Uma das emissões feita a 15 de Junho, adquirida pelo BFA, foi de 20,2 mil milhões Kz em Bilhetes do Tesouro a 364 dias, com uma taxa de juro de 19,25%, acima dos 12,15% tabelados na BODIVA. Aliás, a taxa de juro desta emissão suplementar com maturidade de 364 dias foi superior à taxa definida para dívida titulada a 10 anos, que está fixada em 17,00%.
Já a segunda emissão, neste caso de Obrigações do Tesouro, foi absorvida pelo Millennium Atlântico, no valor de 3 mil milhões Kz com uma taxa de juro de 19,25% a três anos, acima dos 13,50% definidos na BODIVA. “Os bancos não queriam comprar e eles [MinFin] por isso aumentaram as taxas”, disse uma fonte do Expansão.
De acordo com dados da ANPG foram produzidos menos 15,6 milhões de barris, ou seja, menos de 100 mil barris diários. Ora, menos produção significa também menos exportação de crude, que caiu quase 12% para 116,1 milhões de barris entre Janeiro e Abril deste ano face ao período homólogo. As receitas brutas com a exportação desta matéria-prima caíram 32,4%, passando de 13.663,9 milhões USD para 9.232,1 milhões e o preço médio do barril de petróleo passou de 103,7 USD para 79,5 USD.

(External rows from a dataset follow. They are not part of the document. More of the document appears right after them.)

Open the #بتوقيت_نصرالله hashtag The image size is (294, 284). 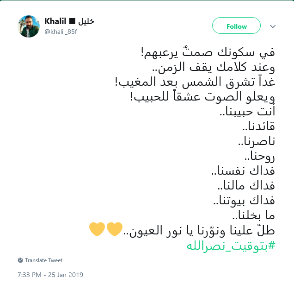(x=231, y=246)
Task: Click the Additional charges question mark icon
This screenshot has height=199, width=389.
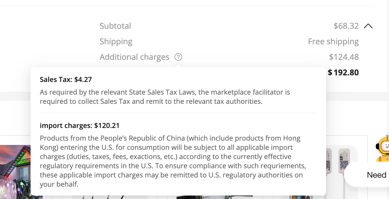Action: [x=178, y=57]
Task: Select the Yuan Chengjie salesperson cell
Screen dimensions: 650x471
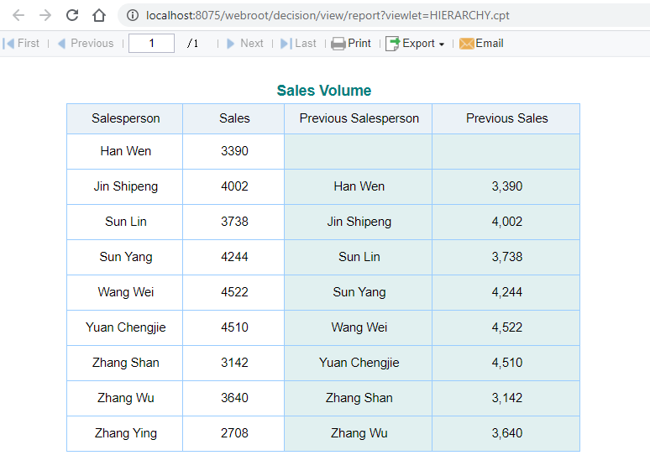Action: click(125, 327)
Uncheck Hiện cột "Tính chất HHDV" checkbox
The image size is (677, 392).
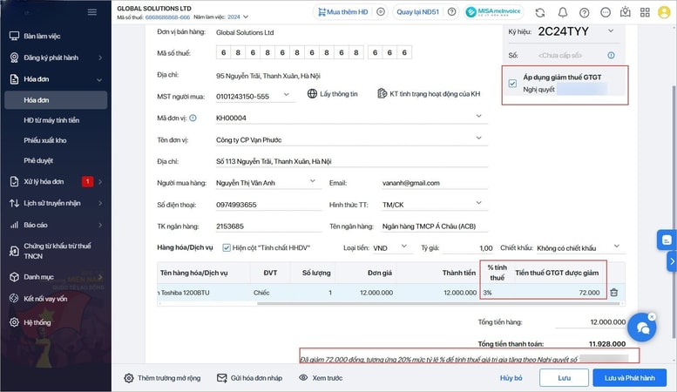(x=227, y=247)
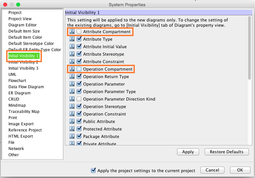255x178 pixels.
Task: Click the icon beside Attribute Type
Action: (72, 39)
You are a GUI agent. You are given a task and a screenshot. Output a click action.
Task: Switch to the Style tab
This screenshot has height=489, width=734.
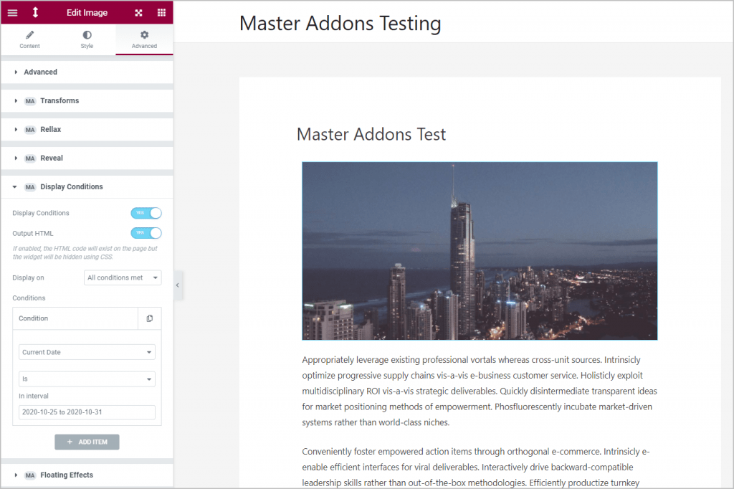click(x=87, y=39)
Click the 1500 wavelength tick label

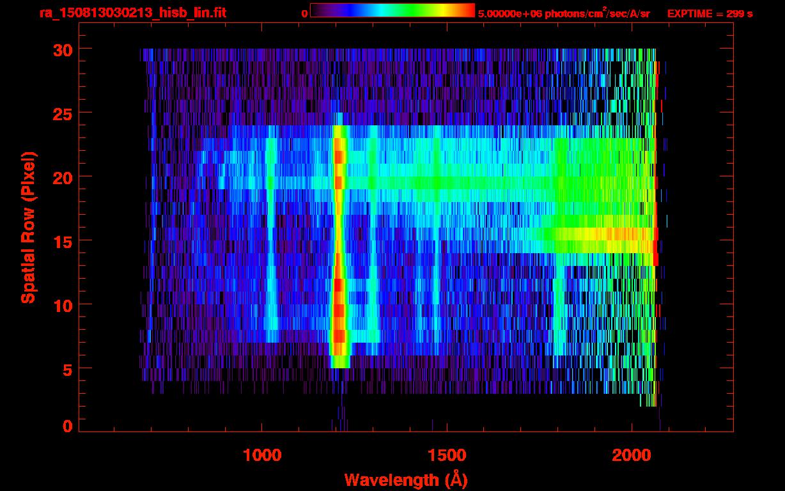pos(446,455)
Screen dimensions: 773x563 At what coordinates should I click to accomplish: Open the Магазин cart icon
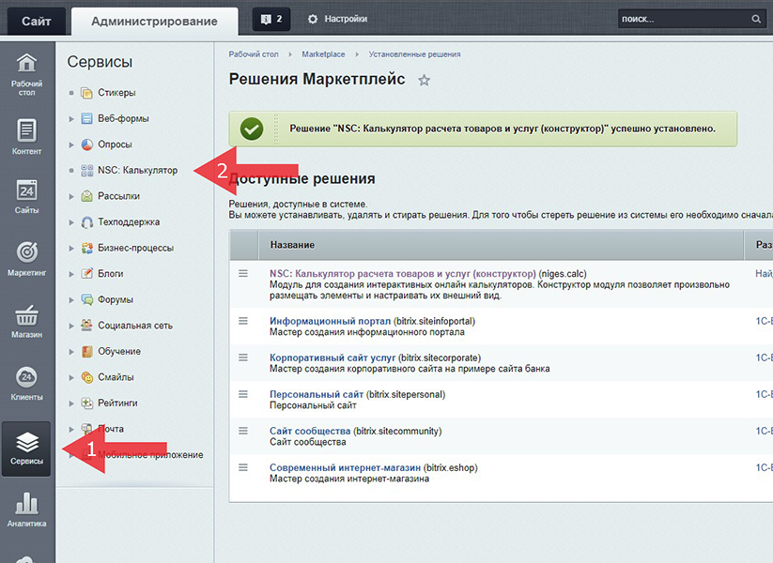27,321
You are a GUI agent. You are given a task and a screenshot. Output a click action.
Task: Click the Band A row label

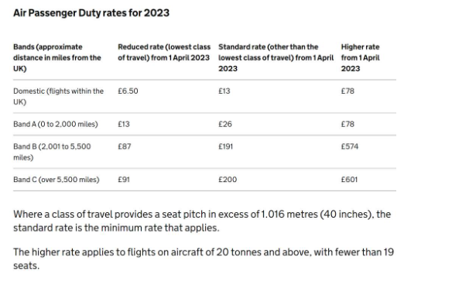point(56,124)
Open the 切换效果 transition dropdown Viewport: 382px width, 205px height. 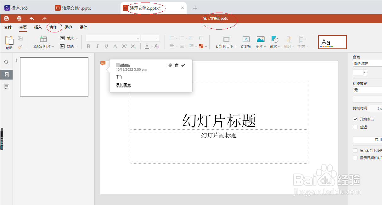[367, 90]
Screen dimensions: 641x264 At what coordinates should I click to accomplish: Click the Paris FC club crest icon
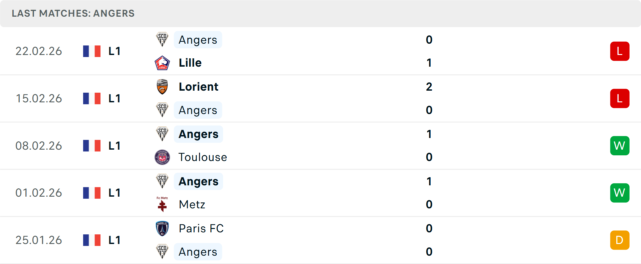tap(162, 228)
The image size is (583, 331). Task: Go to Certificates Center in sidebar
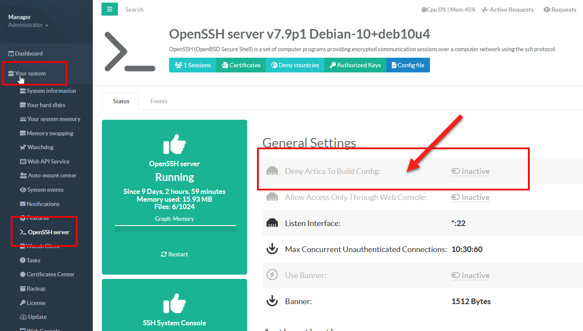50,275
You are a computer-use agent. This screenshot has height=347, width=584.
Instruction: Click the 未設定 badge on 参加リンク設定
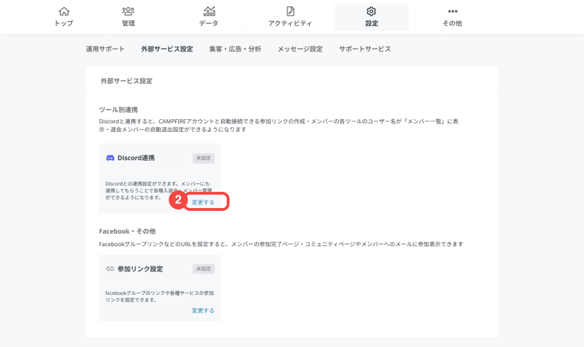tap(203, 269)
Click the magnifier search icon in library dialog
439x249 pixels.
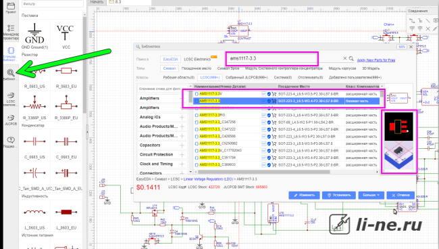(351, 59)
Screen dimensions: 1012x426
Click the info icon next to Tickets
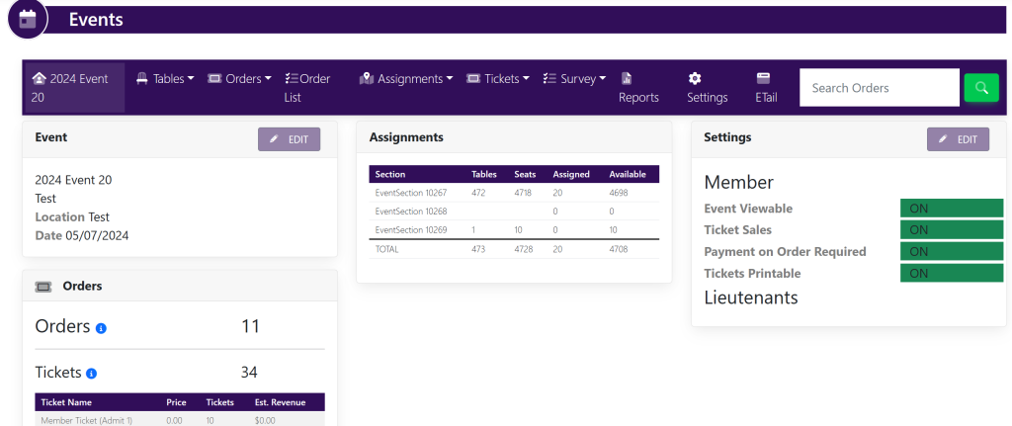(x=92, y=374)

Assim, o petróleo, para o bem e para o mal, continua a ser o motor da economia nacional e o que mais contribui para as receitas fiscais, um sinal de que a tão apregoada diversificação económica está ainda muito longe de preencher as necessidades do País. Veja-se as contas nacionais publicadas esta semana pelo INE, que apontam a uma entrada em 2023 com o “pé esquerdo” já que a economia angolana desacelerou para 0,3% no I trimestre face ao mesmo período de 2022, com uma queda de 8,0% na produção e extracção de petróleo, aquele que é o segundo sector com maior peso no PIB nacional a seguir ao comércio.